4. The Five-Door Logic Puzzle
Solution: Test one door at a time. If the robot returns, it’s a trap. If the robot does not return, that’s the door to freedom. Repeat for the remaining doors until you find the door to freedom.
5. The Two-Guard Door Puzzle
Solution:Ask either guard, “If I were to ask the other guard which door leads to freedom, what would they say?” Then choose the opposite door.
6. The 12 Coin Problem
Solution:
1. Divide the 12 coins into three groups of 4 coins each.
2. Weigh group 1 against group 2.
3. If balanced, the odd coin is in group 3. If not, the odd coin is in the heavier or lighter group.
4. Take the heavier/lighter group and divide into two groups of 2 coins each.
5. Weigh one group against the other.
6. The heavier/lighter group contains the odd coin.
7. Weigh one coin from the remaining group against another coin.
8. The heavier/lighter coin is the odd coin.
7. The Bridge and Torch Problem
Solution:
1. First, Person 1 and Person 2 cross the bridge. (2 min)
2. Person 1 returns with the torch. (1 min, Total: 3 min)
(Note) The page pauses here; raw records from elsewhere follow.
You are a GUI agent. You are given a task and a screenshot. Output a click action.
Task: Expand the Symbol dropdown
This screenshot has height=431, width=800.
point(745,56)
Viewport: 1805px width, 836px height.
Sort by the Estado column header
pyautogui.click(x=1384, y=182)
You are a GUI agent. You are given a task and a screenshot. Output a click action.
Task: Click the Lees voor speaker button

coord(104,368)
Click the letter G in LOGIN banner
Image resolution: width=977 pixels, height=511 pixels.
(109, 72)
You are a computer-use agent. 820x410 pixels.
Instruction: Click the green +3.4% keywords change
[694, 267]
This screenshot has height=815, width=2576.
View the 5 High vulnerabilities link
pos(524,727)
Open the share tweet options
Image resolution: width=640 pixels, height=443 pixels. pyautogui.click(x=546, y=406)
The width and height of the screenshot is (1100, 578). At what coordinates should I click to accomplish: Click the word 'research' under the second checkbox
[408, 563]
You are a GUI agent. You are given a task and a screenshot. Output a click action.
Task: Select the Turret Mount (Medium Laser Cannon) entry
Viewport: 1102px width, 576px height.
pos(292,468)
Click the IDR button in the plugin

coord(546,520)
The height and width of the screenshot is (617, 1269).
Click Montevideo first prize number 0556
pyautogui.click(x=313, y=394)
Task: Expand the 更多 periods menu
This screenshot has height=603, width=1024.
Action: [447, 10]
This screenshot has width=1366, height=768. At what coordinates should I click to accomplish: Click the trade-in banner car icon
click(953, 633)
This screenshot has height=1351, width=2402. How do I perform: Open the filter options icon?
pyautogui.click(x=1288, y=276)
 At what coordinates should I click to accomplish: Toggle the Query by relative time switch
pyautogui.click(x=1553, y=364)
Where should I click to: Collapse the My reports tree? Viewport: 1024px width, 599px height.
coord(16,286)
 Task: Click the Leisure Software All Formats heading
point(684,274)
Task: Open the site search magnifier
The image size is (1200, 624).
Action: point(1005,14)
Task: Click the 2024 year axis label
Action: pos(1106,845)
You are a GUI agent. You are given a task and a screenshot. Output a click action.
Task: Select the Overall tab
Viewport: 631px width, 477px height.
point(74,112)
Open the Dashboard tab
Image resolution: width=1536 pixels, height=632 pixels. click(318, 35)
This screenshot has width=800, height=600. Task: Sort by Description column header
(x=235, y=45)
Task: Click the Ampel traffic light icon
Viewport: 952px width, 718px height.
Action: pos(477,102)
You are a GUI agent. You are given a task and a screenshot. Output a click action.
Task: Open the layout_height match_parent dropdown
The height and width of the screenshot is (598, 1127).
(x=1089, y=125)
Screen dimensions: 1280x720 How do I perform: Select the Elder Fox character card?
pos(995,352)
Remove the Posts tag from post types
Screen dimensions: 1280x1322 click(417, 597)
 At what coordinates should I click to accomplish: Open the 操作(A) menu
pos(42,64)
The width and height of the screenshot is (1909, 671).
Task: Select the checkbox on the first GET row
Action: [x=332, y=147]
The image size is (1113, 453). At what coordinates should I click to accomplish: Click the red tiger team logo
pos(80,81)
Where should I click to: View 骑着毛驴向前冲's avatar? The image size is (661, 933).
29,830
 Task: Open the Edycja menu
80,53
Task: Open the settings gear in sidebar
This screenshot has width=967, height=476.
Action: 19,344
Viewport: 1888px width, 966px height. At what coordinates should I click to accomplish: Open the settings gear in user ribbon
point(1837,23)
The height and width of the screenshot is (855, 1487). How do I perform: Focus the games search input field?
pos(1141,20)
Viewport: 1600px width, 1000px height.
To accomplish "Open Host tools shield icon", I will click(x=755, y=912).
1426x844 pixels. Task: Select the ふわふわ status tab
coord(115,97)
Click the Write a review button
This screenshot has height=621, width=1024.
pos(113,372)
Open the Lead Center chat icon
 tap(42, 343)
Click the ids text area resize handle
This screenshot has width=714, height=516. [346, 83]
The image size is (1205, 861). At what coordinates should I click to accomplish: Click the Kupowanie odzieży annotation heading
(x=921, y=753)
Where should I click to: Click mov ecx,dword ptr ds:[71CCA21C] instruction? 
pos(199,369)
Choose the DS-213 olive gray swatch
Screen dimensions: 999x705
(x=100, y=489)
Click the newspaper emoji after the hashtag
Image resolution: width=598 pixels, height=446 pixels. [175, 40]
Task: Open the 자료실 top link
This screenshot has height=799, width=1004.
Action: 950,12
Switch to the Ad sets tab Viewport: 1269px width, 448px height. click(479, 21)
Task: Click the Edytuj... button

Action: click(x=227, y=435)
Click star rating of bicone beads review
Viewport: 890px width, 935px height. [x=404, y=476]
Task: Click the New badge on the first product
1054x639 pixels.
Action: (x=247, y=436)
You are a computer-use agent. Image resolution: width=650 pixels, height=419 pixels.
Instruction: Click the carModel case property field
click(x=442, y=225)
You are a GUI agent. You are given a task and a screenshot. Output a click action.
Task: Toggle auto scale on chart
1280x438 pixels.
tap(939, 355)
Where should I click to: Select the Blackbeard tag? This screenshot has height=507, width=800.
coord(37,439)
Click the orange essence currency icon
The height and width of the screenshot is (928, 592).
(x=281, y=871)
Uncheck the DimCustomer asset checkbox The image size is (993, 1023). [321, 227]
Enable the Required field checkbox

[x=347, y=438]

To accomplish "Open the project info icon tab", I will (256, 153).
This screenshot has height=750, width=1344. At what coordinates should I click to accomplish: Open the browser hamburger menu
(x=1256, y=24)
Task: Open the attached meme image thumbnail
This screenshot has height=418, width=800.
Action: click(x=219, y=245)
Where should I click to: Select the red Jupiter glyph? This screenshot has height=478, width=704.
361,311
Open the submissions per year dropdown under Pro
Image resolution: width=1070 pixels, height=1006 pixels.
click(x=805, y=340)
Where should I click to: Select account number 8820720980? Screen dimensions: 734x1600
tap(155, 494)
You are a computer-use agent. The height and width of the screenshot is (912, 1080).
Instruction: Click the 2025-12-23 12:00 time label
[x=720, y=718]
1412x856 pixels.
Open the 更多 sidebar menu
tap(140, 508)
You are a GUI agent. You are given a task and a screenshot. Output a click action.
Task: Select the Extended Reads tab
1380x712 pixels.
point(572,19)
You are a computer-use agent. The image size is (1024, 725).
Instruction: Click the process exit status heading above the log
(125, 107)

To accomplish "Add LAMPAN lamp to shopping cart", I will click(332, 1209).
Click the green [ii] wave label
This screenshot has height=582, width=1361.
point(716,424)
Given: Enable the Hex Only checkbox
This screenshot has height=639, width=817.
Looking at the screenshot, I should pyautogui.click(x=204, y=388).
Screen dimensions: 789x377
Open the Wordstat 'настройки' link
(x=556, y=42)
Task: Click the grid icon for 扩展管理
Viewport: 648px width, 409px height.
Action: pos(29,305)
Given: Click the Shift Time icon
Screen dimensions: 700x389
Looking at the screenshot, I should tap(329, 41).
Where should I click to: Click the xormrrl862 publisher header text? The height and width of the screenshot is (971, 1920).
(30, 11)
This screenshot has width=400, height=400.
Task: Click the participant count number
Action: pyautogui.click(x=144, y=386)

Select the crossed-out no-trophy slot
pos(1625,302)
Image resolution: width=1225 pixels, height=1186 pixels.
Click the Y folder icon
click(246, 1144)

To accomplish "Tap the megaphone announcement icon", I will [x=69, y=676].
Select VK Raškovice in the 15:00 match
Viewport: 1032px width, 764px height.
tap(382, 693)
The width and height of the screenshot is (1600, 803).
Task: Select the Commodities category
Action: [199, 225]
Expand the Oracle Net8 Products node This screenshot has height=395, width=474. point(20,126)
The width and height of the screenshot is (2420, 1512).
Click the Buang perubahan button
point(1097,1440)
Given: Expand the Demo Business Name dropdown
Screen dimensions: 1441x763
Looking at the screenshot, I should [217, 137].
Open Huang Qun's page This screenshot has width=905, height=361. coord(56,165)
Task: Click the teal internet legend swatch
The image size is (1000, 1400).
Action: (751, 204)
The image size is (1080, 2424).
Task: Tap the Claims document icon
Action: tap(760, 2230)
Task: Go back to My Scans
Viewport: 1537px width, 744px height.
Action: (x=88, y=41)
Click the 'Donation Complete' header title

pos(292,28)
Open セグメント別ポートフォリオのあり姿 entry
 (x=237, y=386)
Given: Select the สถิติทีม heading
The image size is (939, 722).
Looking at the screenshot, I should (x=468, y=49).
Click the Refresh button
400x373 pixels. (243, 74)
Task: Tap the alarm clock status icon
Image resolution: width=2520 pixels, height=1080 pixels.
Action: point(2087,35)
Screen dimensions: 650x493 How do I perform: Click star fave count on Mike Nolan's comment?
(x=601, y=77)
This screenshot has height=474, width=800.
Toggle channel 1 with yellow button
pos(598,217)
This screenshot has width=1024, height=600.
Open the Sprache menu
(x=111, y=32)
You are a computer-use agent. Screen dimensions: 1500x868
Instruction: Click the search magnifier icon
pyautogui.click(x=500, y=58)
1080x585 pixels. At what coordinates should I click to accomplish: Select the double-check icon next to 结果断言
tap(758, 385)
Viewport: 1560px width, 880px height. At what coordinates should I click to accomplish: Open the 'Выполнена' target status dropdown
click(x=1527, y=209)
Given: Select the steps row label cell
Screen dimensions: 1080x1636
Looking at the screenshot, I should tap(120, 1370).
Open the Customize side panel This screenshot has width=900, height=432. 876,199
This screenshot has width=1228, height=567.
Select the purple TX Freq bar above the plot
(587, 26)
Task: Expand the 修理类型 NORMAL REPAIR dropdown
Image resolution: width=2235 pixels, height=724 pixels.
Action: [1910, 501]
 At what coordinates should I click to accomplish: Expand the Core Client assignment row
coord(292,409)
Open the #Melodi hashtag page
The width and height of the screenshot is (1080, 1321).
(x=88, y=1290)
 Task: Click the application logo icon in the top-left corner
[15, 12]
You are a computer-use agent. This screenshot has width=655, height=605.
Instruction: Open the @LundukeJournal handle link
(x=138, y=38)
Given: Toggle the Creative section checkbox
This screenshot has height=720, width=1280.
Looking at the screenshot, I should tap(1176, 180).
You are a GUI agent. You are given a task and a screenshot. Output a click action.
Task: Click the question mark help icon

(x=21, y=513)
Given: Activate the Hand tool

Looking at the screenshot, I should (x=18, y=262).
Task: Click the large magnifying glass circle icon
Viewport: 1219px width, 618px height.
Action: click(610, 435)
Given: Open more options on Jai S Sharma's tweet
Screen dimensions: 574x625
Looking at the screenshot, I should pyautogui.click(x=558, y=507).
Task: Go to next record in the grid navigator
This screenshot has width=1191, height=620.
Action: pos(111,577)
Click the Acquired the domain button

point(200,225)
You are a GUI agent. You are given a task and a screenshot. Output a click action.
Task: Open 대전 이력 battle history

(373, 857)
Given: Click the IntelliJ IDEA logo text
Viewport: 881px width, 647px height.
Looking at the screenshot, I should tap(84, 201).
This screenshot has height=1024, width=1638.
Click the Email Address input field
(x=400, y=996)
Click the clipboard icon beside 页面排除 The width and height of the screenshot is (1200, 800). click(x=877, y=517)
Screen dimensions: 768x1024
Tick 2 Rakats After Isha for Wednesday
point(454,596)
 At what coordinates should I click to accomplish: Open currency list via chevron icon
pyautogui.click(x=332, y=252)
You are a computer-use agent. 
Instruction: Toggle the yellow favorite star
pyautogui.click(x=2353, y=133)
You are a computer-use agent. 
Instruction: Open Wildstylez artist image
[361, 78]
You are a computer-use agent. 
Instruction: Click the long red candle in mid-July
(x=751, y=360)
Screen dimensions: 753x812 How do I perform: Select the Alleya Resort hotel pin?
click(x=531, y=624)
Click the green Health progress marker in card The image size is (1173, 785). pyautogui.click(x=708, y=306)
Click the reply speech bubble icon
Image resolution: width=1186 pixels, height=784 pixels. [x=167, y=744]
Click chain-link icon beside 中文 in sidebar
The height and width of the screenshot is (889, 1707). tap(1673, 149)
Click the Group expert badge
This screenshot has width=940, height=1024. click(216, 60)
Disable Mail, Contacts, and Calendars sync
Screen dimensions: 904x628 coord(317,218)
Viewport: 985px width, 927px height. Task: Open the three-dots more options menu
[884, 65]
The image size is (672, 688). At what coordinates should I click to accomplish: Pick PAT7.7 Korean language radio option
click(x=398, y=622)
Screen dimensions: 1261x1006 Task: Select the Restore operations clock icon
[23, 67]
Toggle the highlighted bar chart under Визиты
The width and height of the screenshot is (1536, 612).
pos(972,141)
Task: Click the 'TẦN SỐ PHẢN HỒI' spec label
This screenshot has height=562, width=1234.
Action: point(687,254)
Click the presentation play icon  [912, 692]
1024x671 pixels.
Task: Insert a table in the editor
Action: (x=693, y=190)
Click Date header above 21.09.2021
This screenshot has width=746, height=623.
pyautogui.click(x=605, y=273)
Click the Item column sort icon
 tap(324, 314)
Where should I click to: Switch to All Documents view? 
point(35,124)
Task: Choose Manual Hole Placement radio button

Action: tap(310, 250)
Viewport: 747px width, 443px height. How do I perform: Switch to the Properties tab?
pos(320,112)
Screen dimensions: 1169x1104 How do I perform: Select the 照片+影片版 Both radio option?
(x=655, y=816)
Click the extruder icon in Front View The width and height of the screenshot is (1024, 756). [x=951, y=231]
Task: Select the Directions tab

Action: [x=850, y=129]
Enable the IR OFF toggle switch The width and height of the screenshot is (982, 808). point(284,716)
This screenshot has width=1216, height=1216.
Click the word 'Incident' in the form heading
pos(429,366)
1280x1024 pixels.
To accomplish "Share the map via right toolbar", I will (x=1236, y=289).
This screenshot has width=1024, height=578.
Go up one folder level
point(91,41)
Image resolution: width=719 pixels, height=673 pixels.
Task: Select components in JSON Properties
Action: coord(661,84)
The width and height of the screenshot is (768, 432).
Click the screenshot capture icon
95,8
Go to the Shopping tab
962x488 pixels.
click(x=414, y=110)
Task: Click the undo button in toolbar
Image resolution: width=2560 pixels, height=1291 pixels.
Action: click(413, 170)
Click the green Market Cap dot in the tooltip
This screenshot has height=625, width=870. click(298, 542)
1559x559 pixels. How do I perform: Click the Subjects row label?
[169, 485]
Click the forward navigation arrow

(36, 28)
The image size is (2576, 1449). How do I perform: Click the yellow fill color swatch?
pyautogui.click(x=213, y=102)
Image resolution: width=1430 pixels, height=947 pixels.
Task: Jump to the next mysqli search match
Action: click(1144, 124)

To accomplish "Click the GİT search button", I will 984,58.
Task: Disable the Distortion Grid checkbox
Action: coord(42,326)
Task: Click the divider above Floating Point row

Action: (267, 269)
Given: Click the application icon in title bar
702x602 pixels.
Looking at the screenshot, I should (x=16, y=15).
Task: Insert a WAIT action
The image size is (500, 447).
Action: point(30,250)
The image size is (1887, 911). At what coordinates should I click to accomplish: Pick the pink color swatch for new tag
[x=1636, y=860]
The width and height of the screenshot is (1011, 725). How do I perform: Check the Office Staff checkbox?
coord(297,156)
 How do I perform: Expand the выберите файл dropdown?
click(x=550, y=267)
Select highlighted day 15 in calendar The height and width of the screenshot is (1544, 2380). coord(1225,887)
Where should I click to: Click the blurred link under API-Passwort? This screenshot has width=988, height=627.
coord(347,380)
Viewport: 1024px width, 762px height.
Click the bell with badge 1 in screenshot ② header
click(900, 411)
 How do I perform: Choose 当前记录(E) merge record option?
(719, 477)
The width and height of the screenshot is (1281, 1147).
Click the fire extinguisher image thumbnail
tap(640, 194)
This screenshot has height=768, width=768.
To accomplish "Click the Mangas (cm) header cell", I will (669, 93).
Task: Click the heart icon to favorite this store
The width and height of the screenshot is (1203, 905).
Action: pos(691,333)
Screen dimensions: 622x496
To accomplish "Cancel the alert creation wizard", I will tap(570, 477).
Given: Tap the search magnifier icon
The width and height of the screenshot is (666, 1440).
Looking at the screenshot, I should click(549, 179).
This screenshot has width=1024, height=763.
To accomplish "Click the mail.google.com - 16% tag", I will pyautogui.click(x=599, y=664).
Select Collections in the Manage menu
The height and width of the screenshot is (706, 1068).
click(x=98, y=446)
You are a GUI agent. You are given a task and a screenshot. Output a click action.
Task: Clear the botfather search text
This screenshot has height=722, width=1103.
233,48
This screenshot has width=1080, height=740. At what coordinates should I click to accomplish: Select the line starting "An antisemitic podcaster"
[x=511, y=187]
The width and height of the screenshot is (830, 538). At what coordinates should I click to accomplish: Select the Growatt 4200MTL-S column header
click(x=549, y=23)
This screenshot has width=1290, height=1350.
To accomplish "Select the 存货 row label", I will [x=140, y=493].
3. Person 3 and Person 4 cross the bridge. (10 min, Total: 13 min)
4. Person 2 returns with the torch. (2 min, Total: 15 min)
5. Finally, Person 1 and Person 2 cross the bridge again. (2 min, Total: 17 min)
8. The Five Hats Puzzle
Solution:
1. The last person (5th) will count the number of red hats they see.
2. If they see an even number of red hats, they say “red” if they themselves have a red hat.
3. If they see an odd number of red hats, they say “blue”.
4. Each subsequent person uses the previous answers to deduce their hat color.
9. The Light Switch Puzzle
Solution:
1. Turn on the first switch and leave it on for a few minutes.
2. Turn off the first switch and turn on the second switch.
3. Enter the room.
4. The bulb that is on is controlled by the second switch.
5. The bulb that is off but warm is controlled by the first switch.
6. The bulb that is off and cold is controlled by the third switch.
10. The Knight and Knave Puzzle
Solution:
If A says, “At least one of us is a knave,” A must be telling the truth, making A a knight and B a knave. If A were a knave, then the statement would be false, which contradicts the scenario of having at least one knave. Thus, A is a knight and B is a knave.
I hope these solutions help clarify the puzzles!